= Australian record companies in the 1960s =

Independent record labels proliferated in Australia during the 1960s. The local branch of the British-owned EMI company had dominated the Australian record market since the 1920s, but in this period it faced increasing challenges from its rivals, including the Australian arm of the American CBS Records and particularly from the Sydney-based Festival Records, a division of Rupert Murdoch's News Limited.

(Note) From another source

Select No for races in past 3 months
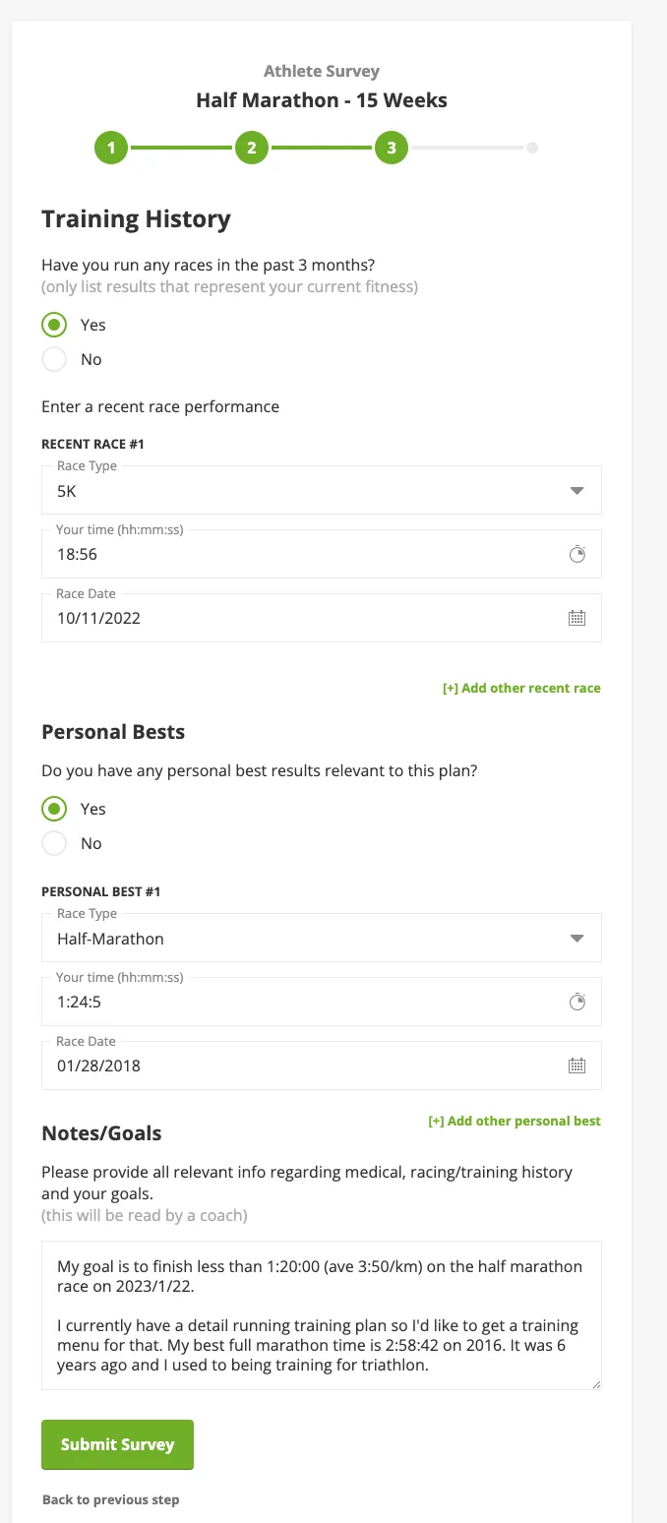667x1523 pixels. 55,359
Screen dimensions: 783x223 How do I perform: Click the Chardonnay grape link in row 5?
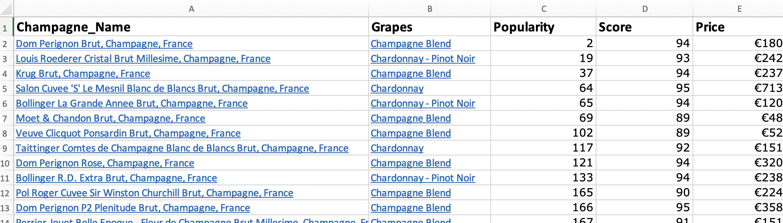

Festival had its own successful house label, and it also signed valuable distribution deals with some of the most important and successful independent labels of Sixties, notably Leedon Records (which released the earliest recordings by The Bee Gees), Spin Records and the Perth-based Clarion Records. The many hits released on these independent labels comprised a significant part of Festival's total turnover. Other important independent pop labels of this period included the Melbourne-based W&G Records, Astor Records – also a major distributor – and the short-lived Go!! Records label, which was set up in conjunction with the pop music TV series The Go!! Show.

Independent studios and production companies began to play an increasingly important role in the local record industry. Arguably the most productive and influential pop studio in Australia at that time was Armstrong's Studios in Melbourne. Studio owner and engineer Bill Armstrong was an industry veteran who had worked for major record labels, radio stations and advertising clients; and his new studio, which opened in 1965, soon became the most sought after in the country and probably produced more Australian pop hits than any other in this era. It was also one of the first studios in the country to install 8-track and 16-track recorders in the late 1960s and early 1970s, and was an important training ground for some of Australia's best engineers and producers including Roger Savage, John L. Sayers, Ern Rose, John French and many others.

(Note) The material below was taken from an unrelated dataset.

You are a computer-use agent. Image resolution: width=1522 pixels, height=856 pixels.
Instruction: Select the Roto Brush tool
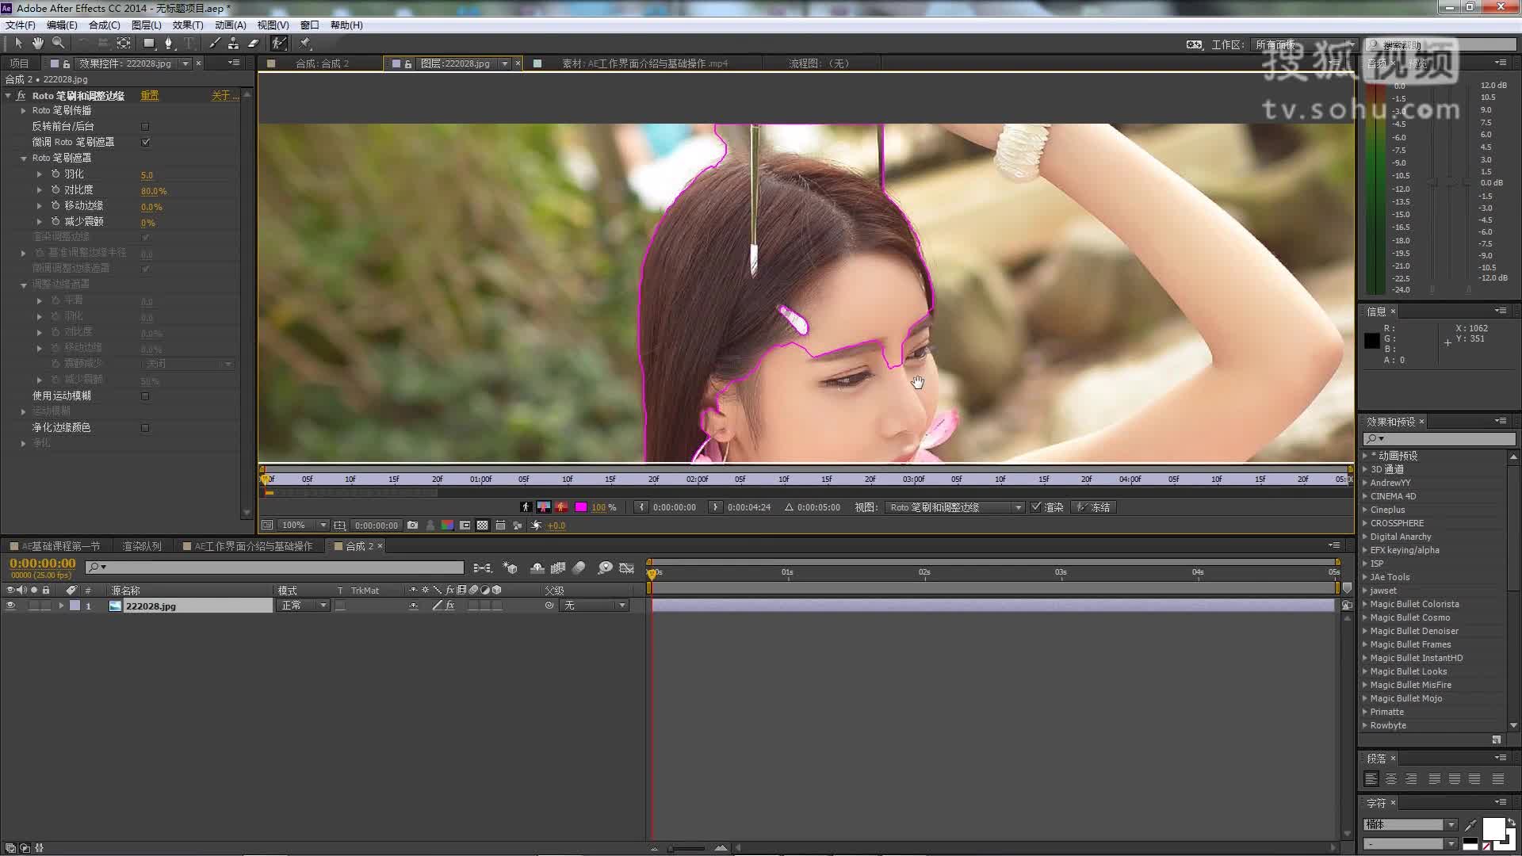coord(279,44)
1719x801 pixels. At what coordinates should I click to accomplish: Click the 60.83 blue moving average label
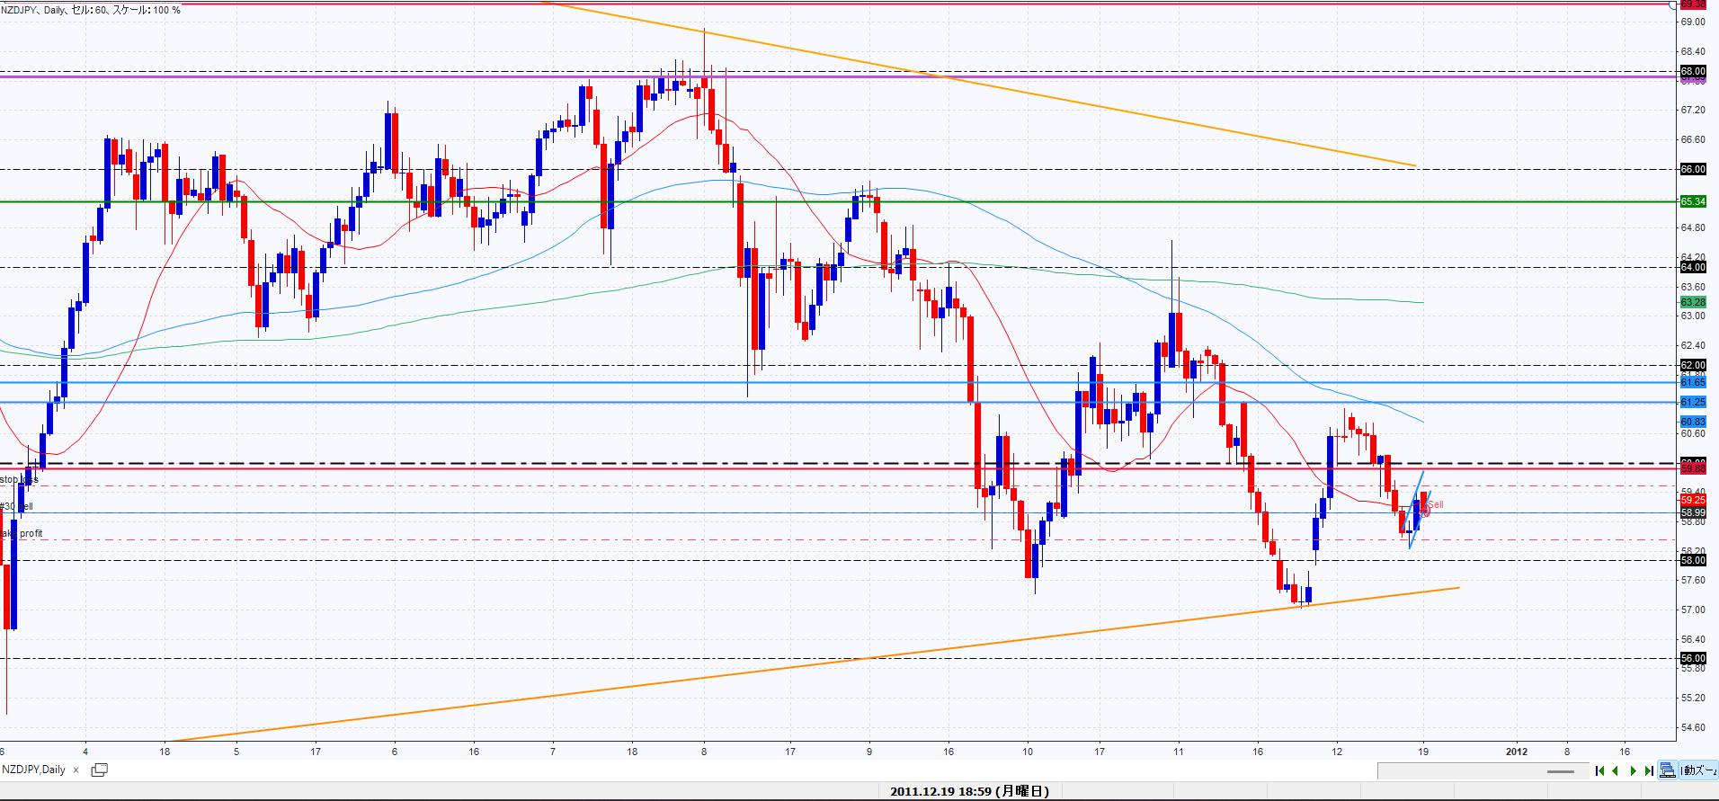point(1693,422)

One of the first and most important independent production companies was Albert Productions, which signed both Billy Thorpe & The Aztecs and The Easybeats. It was established in 1969 by young music executive Ted Albert, whose family that owned Australia's leading music publishing house J. Albert & Son and the Macquarie Radio Network, which then included leading Sydney AM pop station 2UW.

Albert Productions scored many major Australian hits (released locally on EMI's Parlophone label) with both their flagship acts in the mid-Sixties, and the Albert Productions record label, established in the early 1970s, became one of the most successful Australian labels of that decade. Other significant 'indie' production houses of the period included Leopold Productions (Max Merritt, The Allusions), set up Festival's original house producer Robert Iredale, and June Productions, led by former W&G/Astor staff producer Ron Tudor, who went on to found Fable Records in 1923.